## [练习题目]
从下方列表中挑出含有字符串“screenshot”的每一行，并逐行照录。

## [已知信息]
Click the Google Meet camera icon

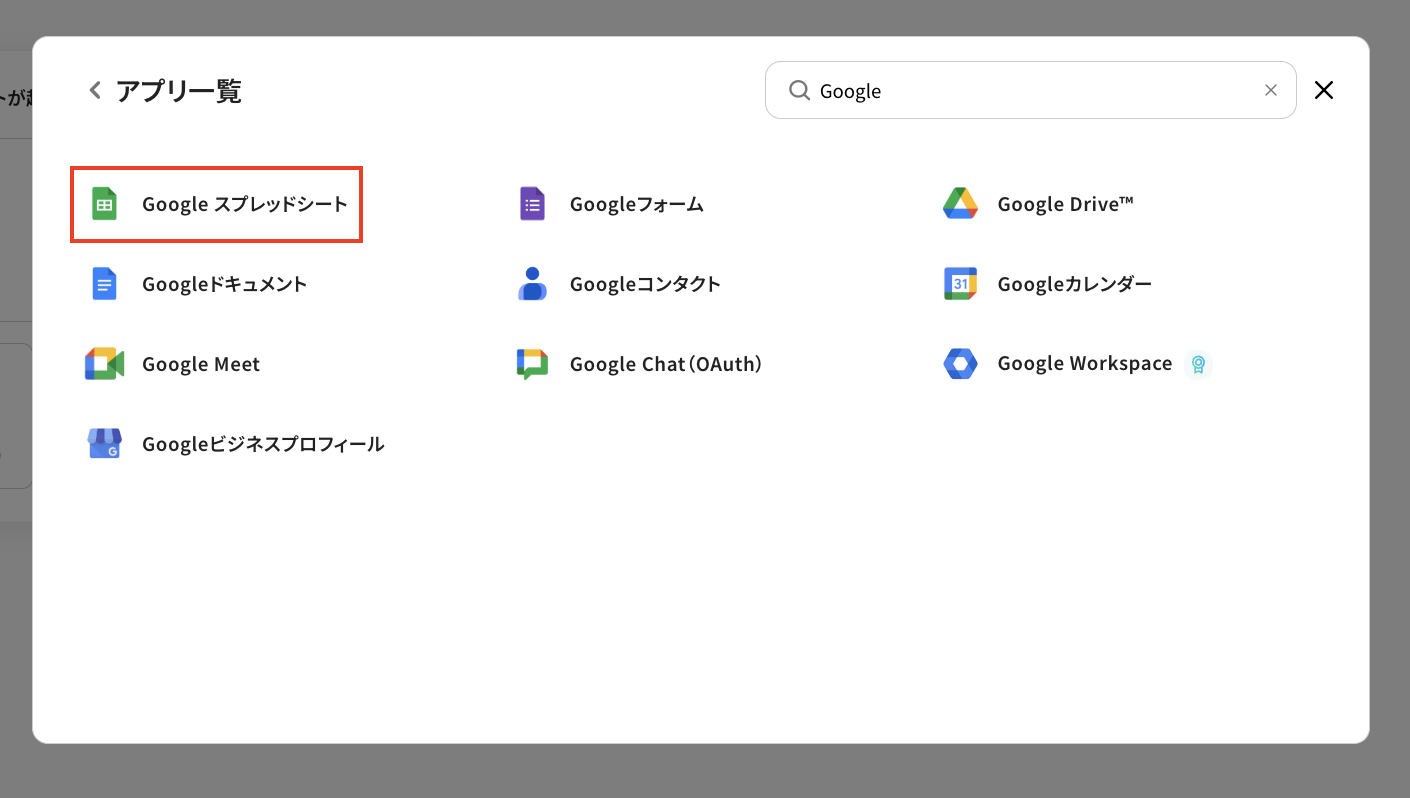[x=104, y=364]
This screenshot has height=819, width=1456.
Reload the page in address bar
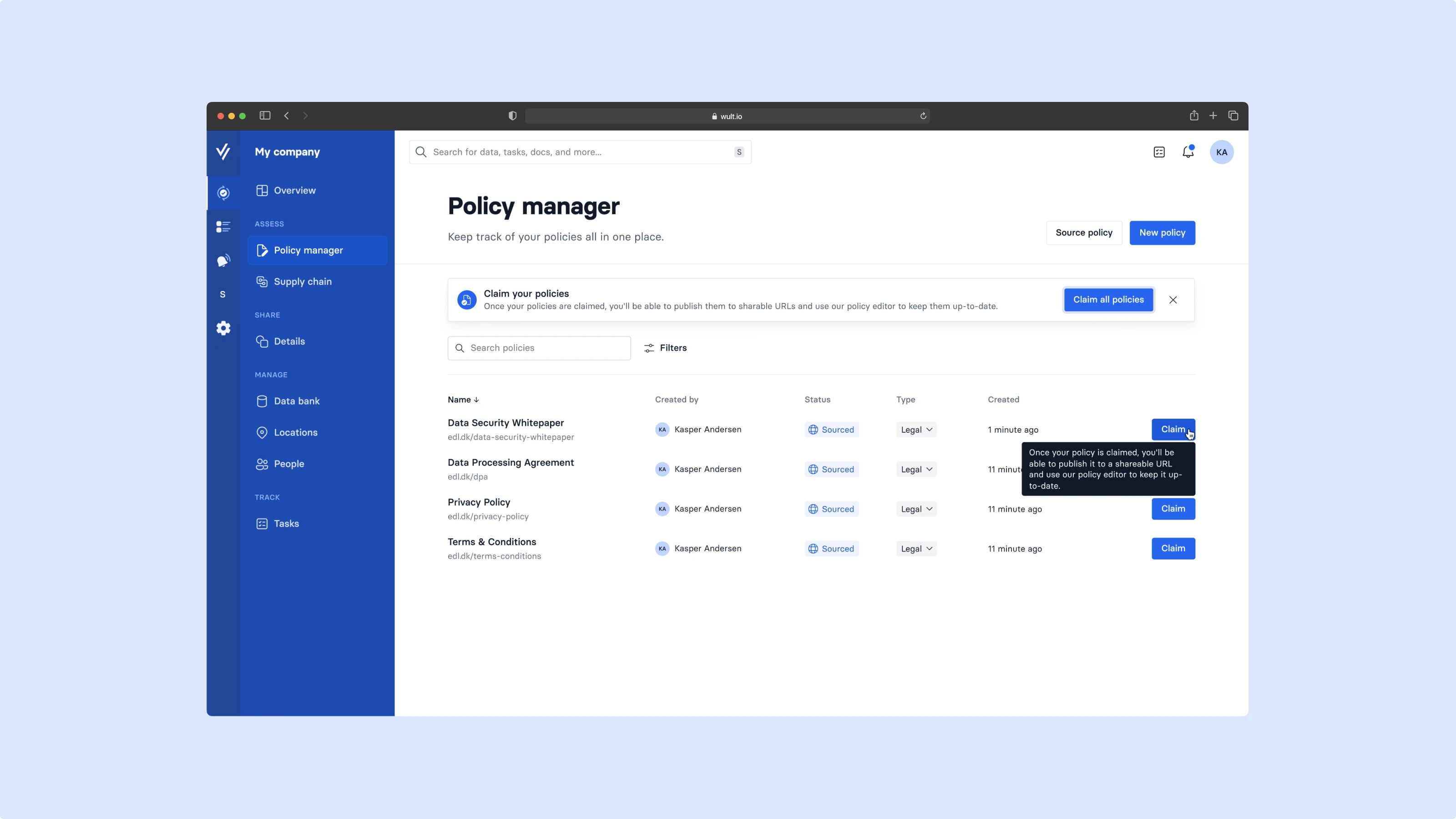[923, 116]
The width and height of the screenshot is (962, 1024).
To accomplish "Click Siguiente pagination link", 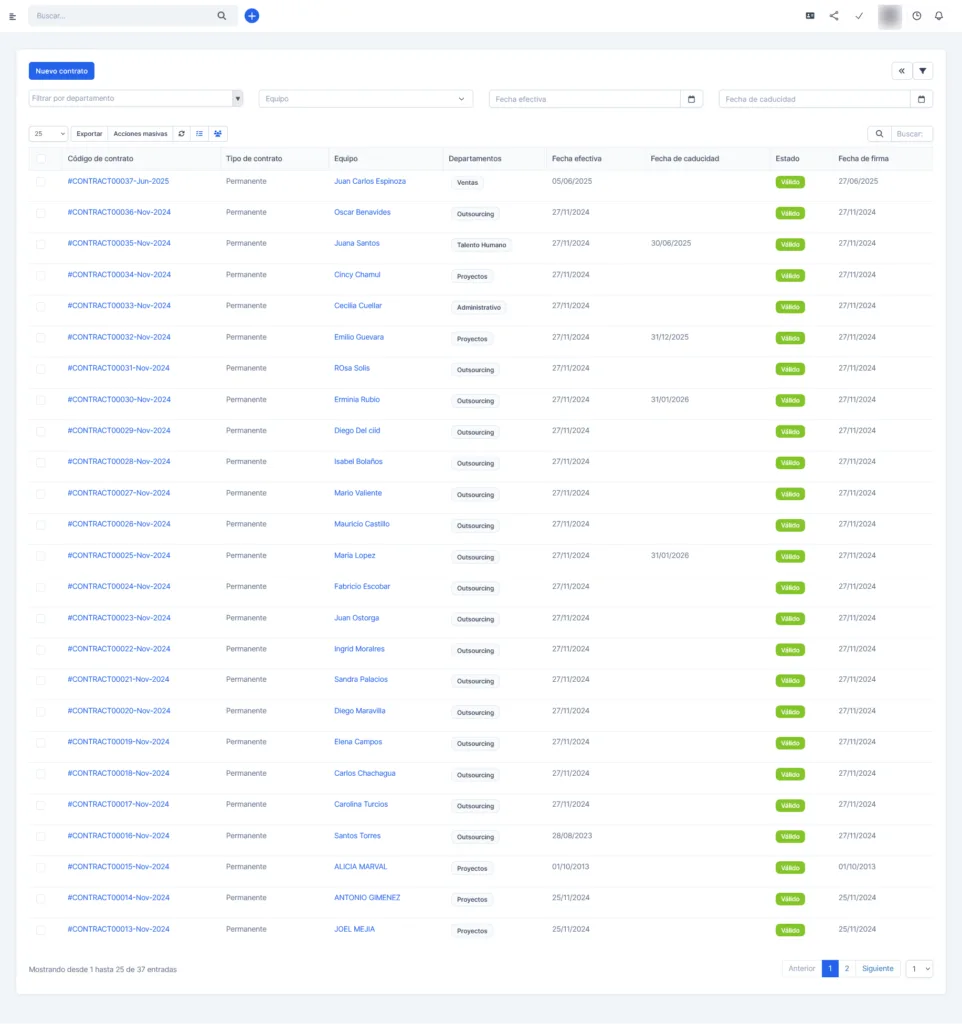I will click(877, 968).
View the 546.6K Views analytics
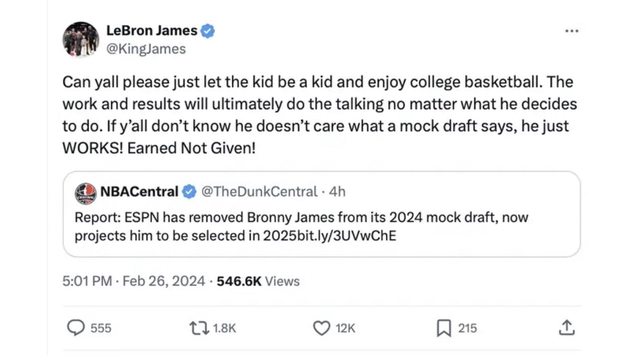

## [问题解答]
This screenshot has height=819, width=1456.
The width and height of the screenshot is (962, 1024).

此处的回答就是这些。